Word for word, repeat every entry that appears below.

[Opening Records to process section]

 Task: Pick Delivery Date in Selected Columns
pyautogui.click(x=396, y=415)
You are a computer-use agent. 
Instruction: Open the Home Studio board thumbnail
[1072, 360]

[Closing Records to process section]

**Task output**
 Task: Pick Delivery Date in Selected Columns
pyautogui.click(x=396, y=415)
You are a computer-use agent. 
Instruction: Open the Home Studio board thumbnail
[1072, 360]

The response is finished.